Once there was a monk being chased by a group of tigers. The monk ran and ran until he found himself at the edge of a cliff. When he looked over he saw a ledge but it held another group of tigers. Then the monk noticed a perfect, ripe strawberry growing in the grass. He reached down, picked it, and ate it.

I am a firm believer in the theory that my job is not my life but because I am so miserable for so many hours in the day my job is taking over my life substituting seething anger at Management’s audacity and SeniorManagement’s inability to see Management’s incompetence for relaxation and enjoyment of my hobbies. Creativity sailed out the window months ago as is clearly evidenced by the gaps between, and the one note theme of, these essays.

My last job was not perfect but it provided me with some intangible rewards I was unaware previously how much I value, and it is those rewards and that value that incline me to ignore its conflicts and to cloak that time in a haze of nostalgia.

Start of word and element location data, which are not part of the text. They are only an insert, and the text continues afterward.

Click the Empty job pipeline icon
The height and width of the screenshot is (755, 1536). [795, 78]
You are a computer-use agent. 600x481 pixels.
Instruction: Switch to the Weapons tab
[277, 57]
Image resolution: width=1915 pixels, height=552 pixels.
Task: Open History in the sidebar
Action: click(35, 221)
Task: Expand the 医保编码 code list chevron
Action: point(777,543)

The challenge is to see through that nostalgia and to figure out how to apply what I value – autonomy, broad range of tasks that allow me to solve problems creatively instead of just enforcing management’s whims, flexibility in my schedule along the order of “your job is something you do, not necessarily some place you go,” and access to natural light – to not only the job search but to the rest of my life.

The concurrent challenge is to figure out how to be present and eat the strawberry.